#### Things to do
1. Copy the passage of the religious freedom blog post between "But if that" and "to the Bayou.", inclusive, with every word and mark unchanged.
2. Resume the religious freedom blog post right after its final sentence and carry it forward.

#### Page
····················

Sunday, July 8, 2012

It Ain't Religious Freedom if You leave Someone Out...

This week religious freedom and politics had a wild ride together and I know it is not over.  We can start with the discovery of the Higgs Boson, the sub-atomic particle that has been nicknamed The God Particle for the last decade or so.  This discovery and the heavenly appellation could be the most misunderstood piece of physics since everyone bought  A Brief History of Time  for their coffee tables and decided they understood black holes.  I have actually seen religious people and atheists arguing against the use of God in the nickname of this important sub-atomic particle for a variety of reasons, leading to claims of stupidity of one group or another like somehow discovering the existence of the particle that gives matter mass would either bring down or secure a theology.  Oh well, it makes for sweet copy during a holiday week but all in all while this could be one of the greatest discoveries of the young century it changes not one thing about faith or no-faith in God.  If it did for you, please rethink your entire world view, you may have made an error somewhere in the calculations.

But if that were all the news about God this week I may have written about fireworks bans, downtown curfews and gun play in our streets, but people who swore to defend the Constitution of the United States of America and uphold its principles seem to have versions that edit out the 1st Amendment.  Let us start our meal of misery with a trip to the Bayou.


So Bobby Jindal, the Governor of Louisiana and someone destined to be in the Cabinet of the next Republican administration followed a common GOP approach to education pushing for school vouchers for parents who want to send their kids to private school.  This will provide scholarships from money collected through taxes for schools to those parents who opt out of public school.  One of the points made in the LA law was that sectarian religious schools can get participate in the voucher program.  One law maker Rep Valerie Hodges voted for the law to be passed but now has regrets.  Her regrets?  She didn't realize that when the bill said Religious Schools it didn't just mean Christian schools.  Children attending Muslim schools can also apply and should be given the same vouchers and children attending schools like Westlake's Eternity Christian Academy that uses the Loch Ness Monster as evidence that evolution is a hoax.  Apparently Rep. Hodges skipped some of the words of the Constitution she is so well known for defending and upholding as a member of the state legislature. Her words make me wonder if she is violating that oath, "I liked the idea of giving parents the option of sending their children to a public school or a Christian school,” Hodges told the Livingston Parish News. The paper said Hodges “mistakenly assumed that ‘religious’ meant ‘Christian.’”

“Unfortunately [the voucher program] will not be limited to the Founders’ religion,” Hodges said. “…There are a thousand Muslim schools that have sprung up recently. I do not support using public funds for teaching Islam anywhere here in Louisiana.”  Someone should remain Ms. Hodges that many founders were good northern Unitarians.  

But Hodges is only the appetizer, the main course is ColoradoRepublicn state Senator Kevin Grantham, from Cañon City, this week  showed support for the controversial Dutch parliamentarian Geert Wilders, a speaker at the Western Conservative Summit held recently in Denver, that lawmakers should prohibit the construction of mosques in the state.

····················

#### Collected data
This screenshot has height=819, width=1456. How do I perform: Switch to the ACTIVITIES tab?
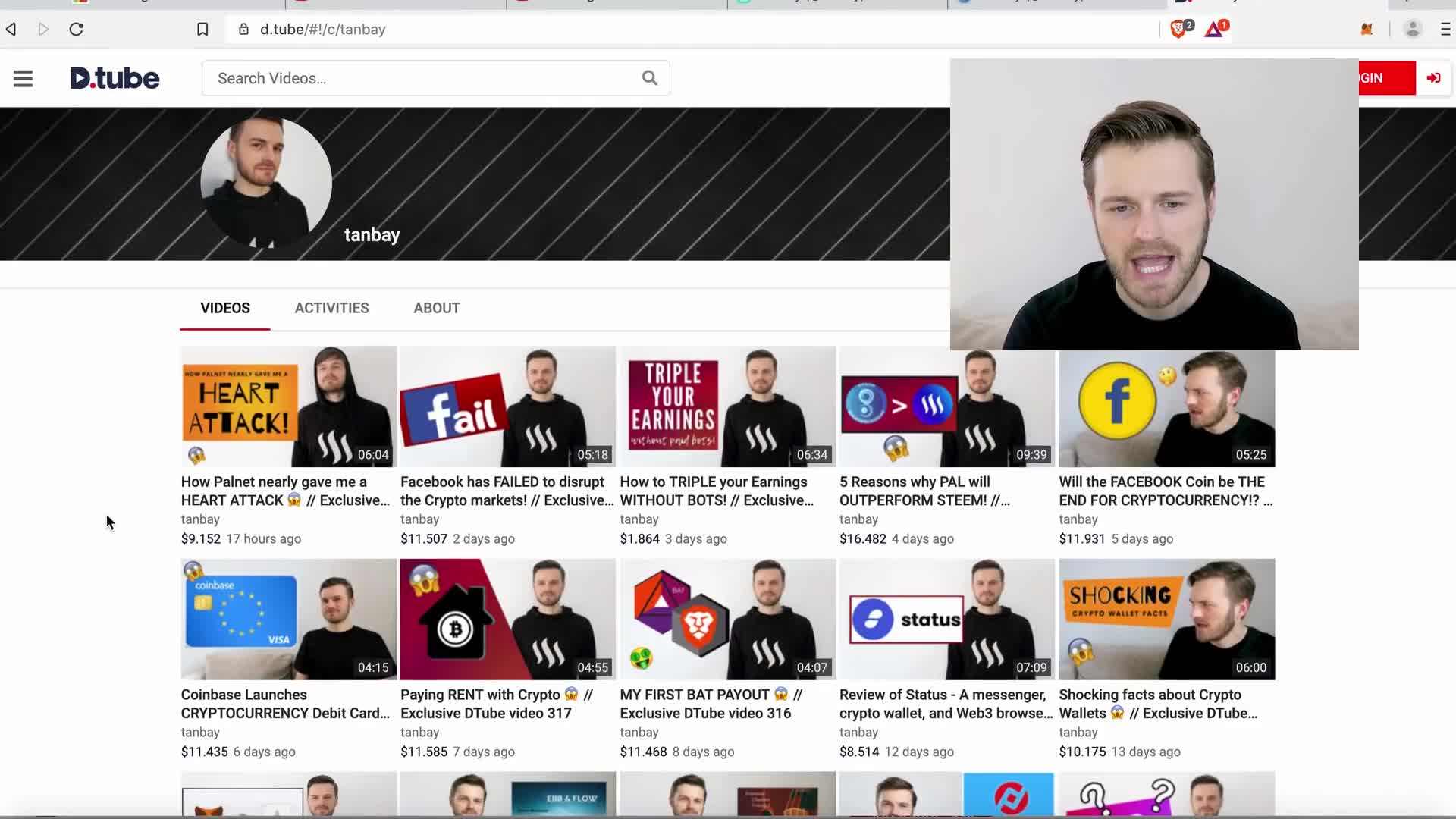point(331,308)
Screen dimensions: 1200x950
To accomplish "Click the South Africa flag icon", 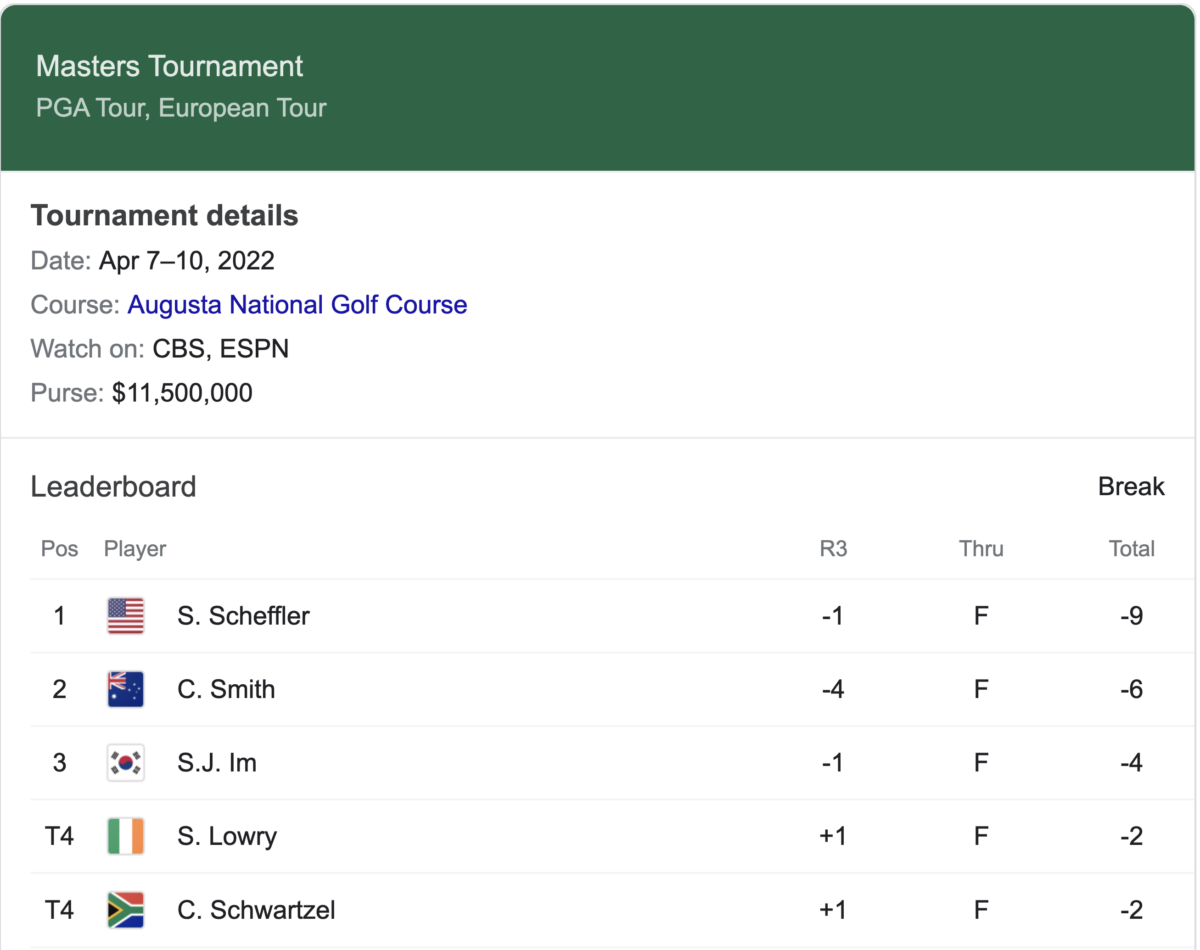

····················

#### Answers to the problems
1.
But if that were all the news about God this week I may have written about fireworks bans, downtown curfews and gun play in our streets, but people who swore to defend the Constitution of the United States of America and uphold its principles seem to have versions that edit out the 1st Amendment.  Let us start our meal of misery with a trip to the Bayou.

2.
“Mosques are not churches like we would think of churches,” Grantham told the Colorado Statesman. “They think of mosques more as a foothold into a society, as a foothold into a community, more in the cultural and in the nationalistic sense. Our churches– we don’t feel that way, they’re places of worship, and mosques are simply not that, and we need to take that into account when approving construction of those.”  While trying to look passed the mind-numbing ignorant bigotry of this statement I would like to remind Grantham that churches, in fact, often speak of providing a foothold in the community and in many cases immediately try to convert others to their faith.  No Muslim has ever knocked on my door to try to get me to read the Qu'ran but I have had it happen several times from evangelical Christians and Mormons.  I have, on occasion, invited them in and, well, let's just say, I think after talking to me about Bible have scratched me off the list.  I so do love when someone not of my faith tries to explain to me what is in my Holy Book.  But to Grantham, seriously, what do you think of synagogues?  Are we good?  I mean we call our places a Bet Knesset, like the Knesset in Israel, you know the Congress of Israel.  Maybe you can draw a connection and perhaps say something stupid about that too?  Anyway, another member of the Grand Old Party who can't seem to understand his Constitution.

And for dessert we have Circuit Court Judge Michael Nettles of Rock Hill, SC who has included in his sentencing of Cassandra Tolley the assignment of reading through the Book of Job and then writing a summary on the Old Testament Scripture.   Tolley was convicted of drunk driving after she drove down the wrong side of the road and plowed into an oncoming car, seriously injuring two men.  Now I spend a lot of time with the Bible and writing a drash on the Book of Job would likely make me think twice about drinking and driving but in what universe does this judge feel it is okay to sentence someone to Religious study.  What if Ms. Tolley concludes in her summary that God is a big jerk who plays with people and her drinking and driving was less an act of will but that God was using her to teach the injured a lesson?  I think I could reach that conclusion.  Oh and what if my friend, a Muslim judge and Qu'ranic scholar were to assign a particular on point message from a Sura?  I imagine old Judge Nettles might be a bit upset.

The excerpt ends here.